Global snack maker Mondelēz International has announced plans to add the message “Helping Farmers to Grow” on its chocolate products.
The company indicated that this means it will not only consider commercial imperatives but also environmental, social and ethical factors when choosing where to source key ingredients, like cocoa.
During a March 27 media roundtable, Mondelēz South, Central and East Africa corporate and government affairs manager Navisha Bechan-Sewkuran said sustainable sourcing was not only good for business but also for the empowerment of farmers, communities and future generations of cocoa farmers, particularly in rural cocoa growing areas.
The purpose of the roundtable was for Mondelēz International and co-hosts, Bean There Coffee Company, to create a platform to discuss sustainable sourcing and why it was necessary.
Industry and academic experts also formed part of the panel to provide a holistic view on this topical subject.
Mondelēz International has implemented its Cocoa Life programme in West Africa, South America and Asia.

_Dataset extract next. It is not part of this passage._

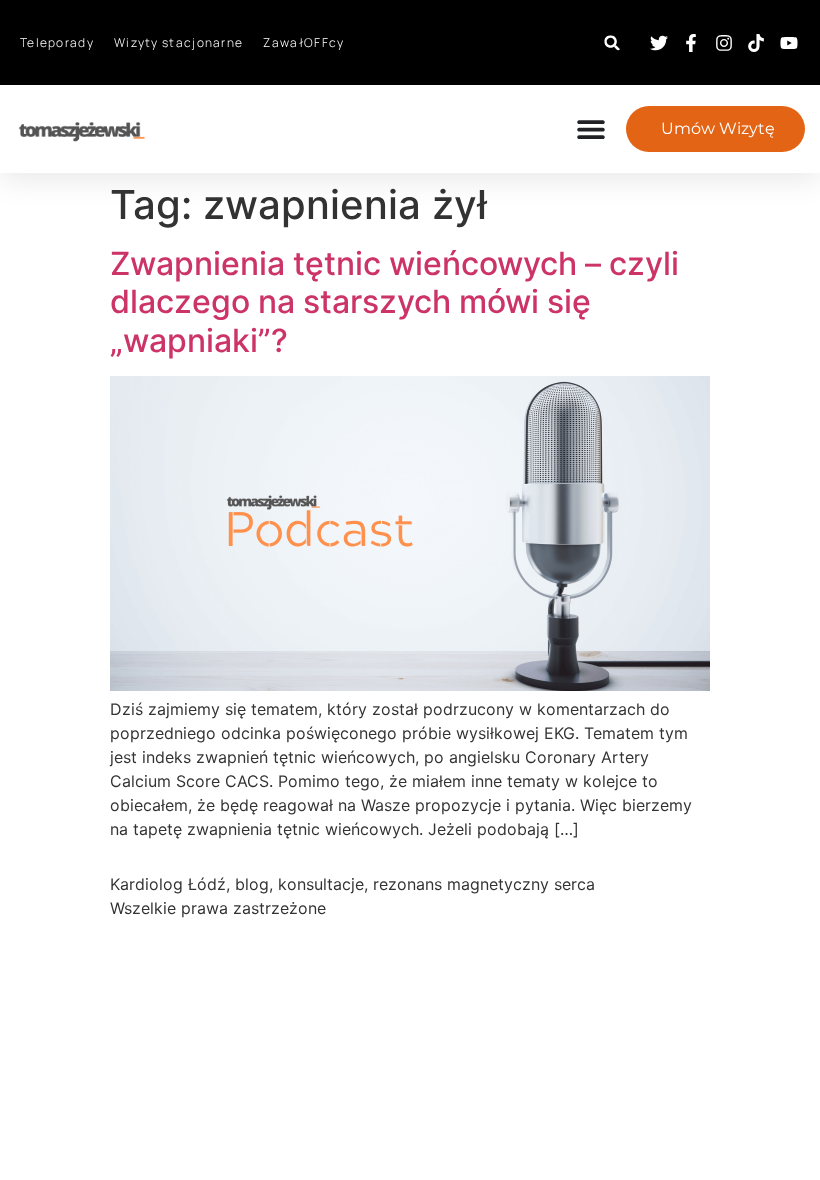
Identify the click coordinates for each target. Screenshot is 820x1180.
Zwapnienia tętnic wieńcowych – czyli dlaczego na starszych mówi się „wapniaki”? (394, 302)
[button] (612, 42)
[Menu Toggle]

The programme, which was launched in 2012, is aimed at investing $400-million in 200 000 cocoa farmers and one-million community members in the regions where the company sources cocoa by 2020.
The Cocoa Life programme invests in women by providing farmer training, improving financial literacy and resilience, and empowering them to earn an income and be active community leaders and members.
The programme also helps to protect children from child labour in cocoa-growing communities by addressing its root causes; and combatting climate change by reducing its carbon footprint and addressing deforestation in the cocoa supply chain.
Mondelēz says its interventions go beyond the procurement of cocoa to include helping communities identify ways of developing their land and diversifying their sources of revenue.
“Cocoa is a seasonal crop. It was important that we share skills with farmers and assist them to develop a Community Action Plan to ensure that they have a way of looking after themselves and have an income beyond the cocoa season.”
“We are proud to say that, with our intervention, we have managed to help communities that were solely dependent on cocoa farming to diversify [into other farming projects] and, in one case, have created a bakery that has become a main source of income,” said Bechan-Sewkuran.